The four-term Arizona senator added: "These are difficult times for our country. And I pledge to him tonight to do all in my power to help him lead us through the many challenges we face."
Flanked by his wife Cindy and his running mate Sarah Palin, McCain stepped before supporters at the Biltmore Hotel on a balmy Tuesday evening shortly after telephoning Obama to offer his congratulations and concede the race. He implored his backers to fall in line behind Obama and put aside partisan bickering. And, he pushed back on a smattering of boos and shouts of "No-Bama! and "Reverend Wright," a reference to Obama's incendiary former pastor.
"Whatever our differences, we are fellow Americans," McCain said. "No association has ever meant more to me than that."
After an intensely negative campaign, McCain went to lengths to take the high road in his concession speech and acknowledged the historic nature of Obama's barrier-breaking accomplishment.
"His success alone commands my respect for his ability and perseverance," McCain said, adding that he "deeply admired" Obama for inspiring the hopes of people "who had once wrongly believed that they had little at stake or little influence" in electing a president.
"This is an historic election, and I recognize the special significance it has for African-Americans and for the special pride that must be theirs tonight," McCain said, adding that the U.S. had moved "a world away" from its racist past by electing the nation's first black president.
He allowed that disappointment was natural but said that starting Wednesday "we must move beyond it and work together to get our country moving again."
"We fought as hard as we could.

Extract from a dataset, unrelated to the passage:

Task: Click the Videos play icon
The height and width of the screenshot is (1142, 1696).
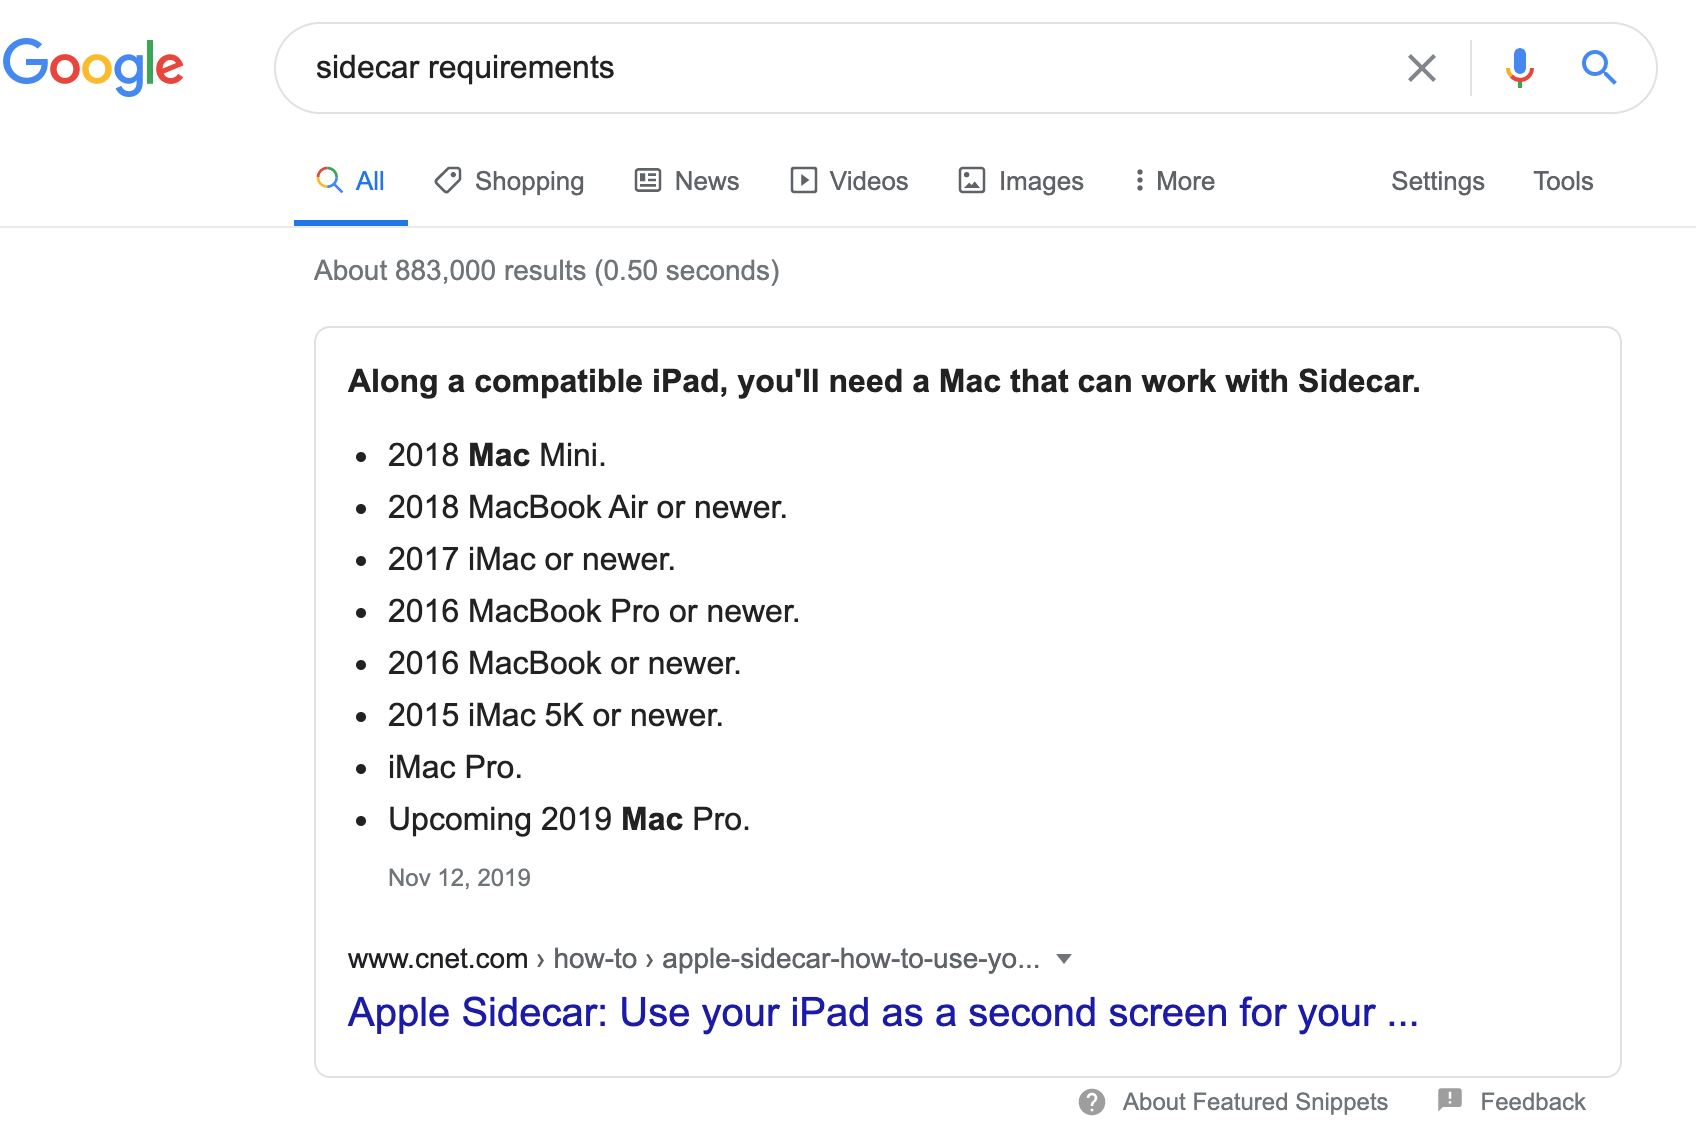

And though we feel short, the failure is mine, not yours," McCain said.
Also, he praised Palin as "one of the best campaigners I have ever seen, and an impressive new voice in our party for reform."
By McCain's own admission, it was a disappointing end to a quest he began sketching 10 years ago before his first run for president in 2000. He was vanquished that time by George W. Bush in the Republican primaries, but won the affection and respect of many voters who admired his independent streak and dedication to honor and service as a former Naval officer and prisoner of war in Vietnam.

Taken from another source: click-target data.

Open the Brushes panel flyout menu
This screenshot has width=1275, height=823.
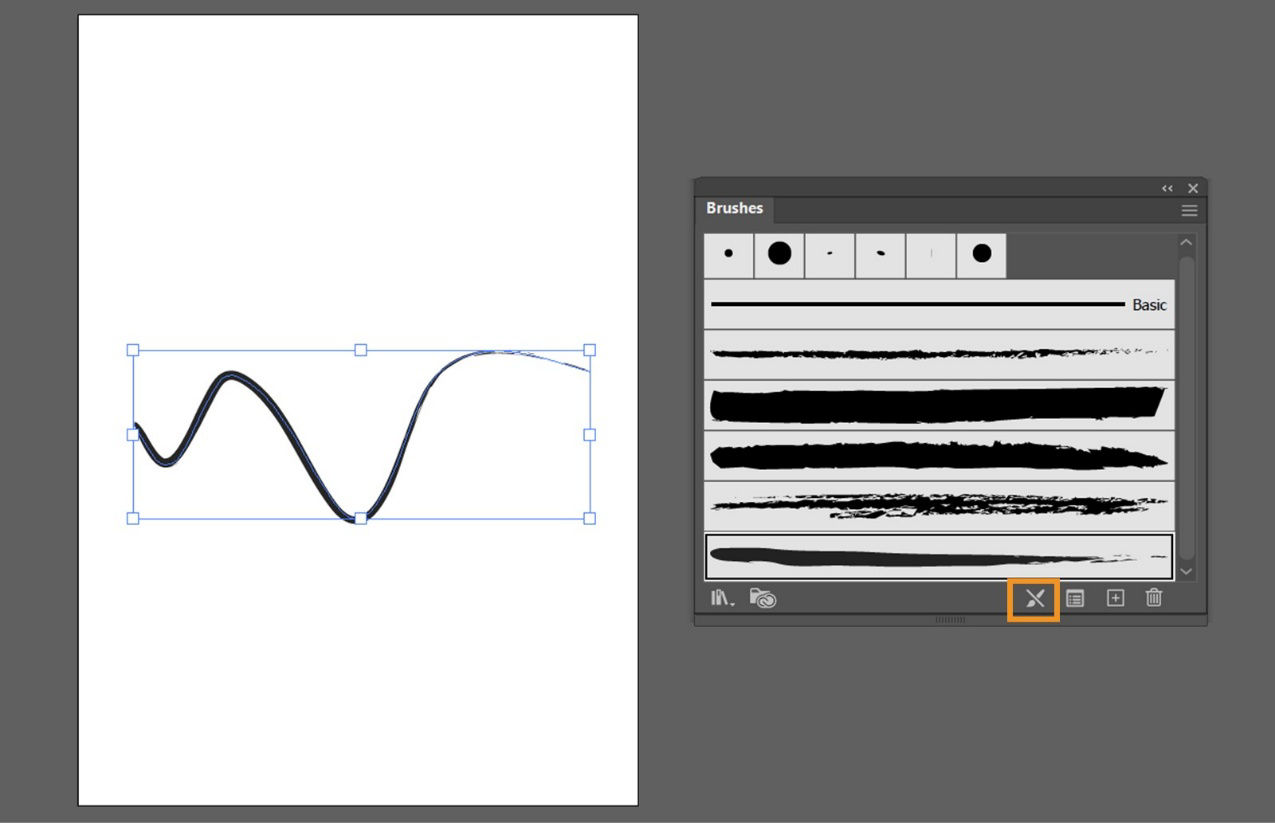tap(1188, 210)
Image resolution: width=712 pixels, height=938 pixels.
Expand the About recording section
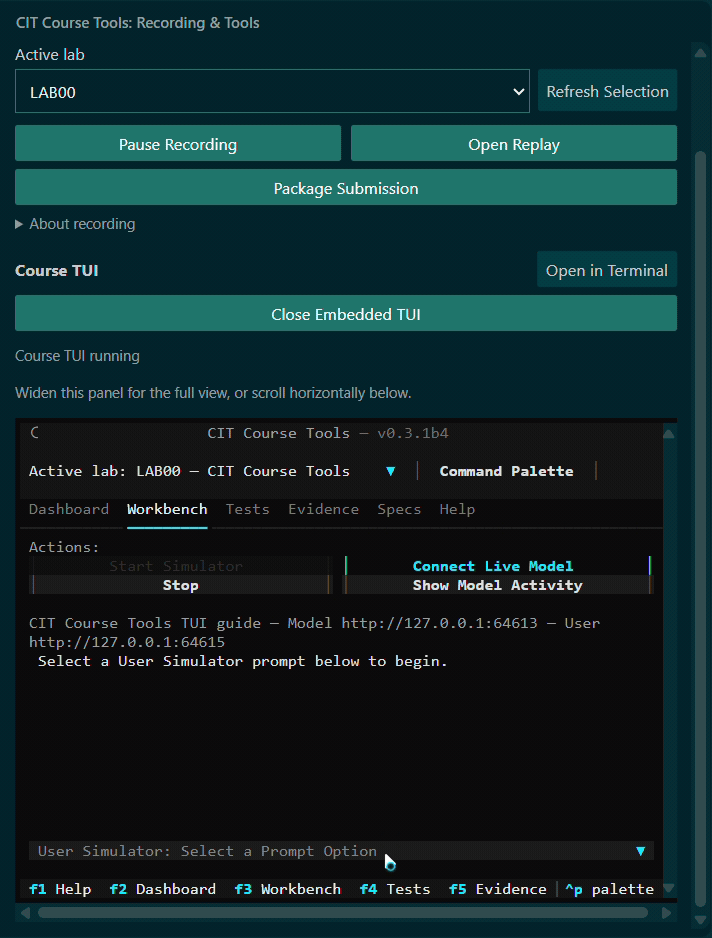pos(75,224)
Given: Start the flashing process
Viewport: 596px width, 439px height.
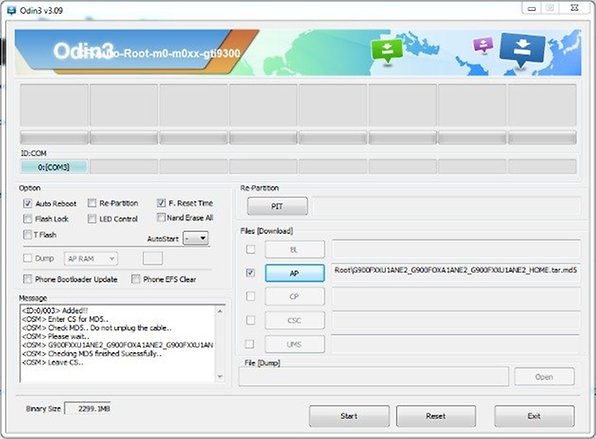Looking at the screenshot, I should click(349, 416).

McCain entered this campaign as the perceived GOP front-runner but saw his effort nearly implode in July 2007 amid staff tension and vast overspending. He was able to rebuild his candidacy by grinding out key wins in the New Hampshire, South Carolina and Florida primaries.
He faced long odds from the start of the general election, running as the GOP successor to President Bush who had become deeply unpopular amid a troubled economy and two wars. But then McCain put the little-known Alaska governor on the GOP ticket and polling shortly after the Republican convention found McCain pulling slightly ahead of Obama.
Then the global financial crisis hit, and McCain's hopes were dashed. Voters usually punish the party in power when the economy tanks, and this year was no different.
In the campaign's final days, the GOP nominee maintained a grueling campaign schedule while being well aware of the odds against him. He stumped across Colorado and New Mexico after a 24-hour cross country journey across battleground states that ended after midnight Tuesday.
But McCain also acknowledged he'd made mistakes in his campaign and that he had let his supporters down.
"I don't know what more we could have done to try to win this election. I'll leave that to others to determine," he said.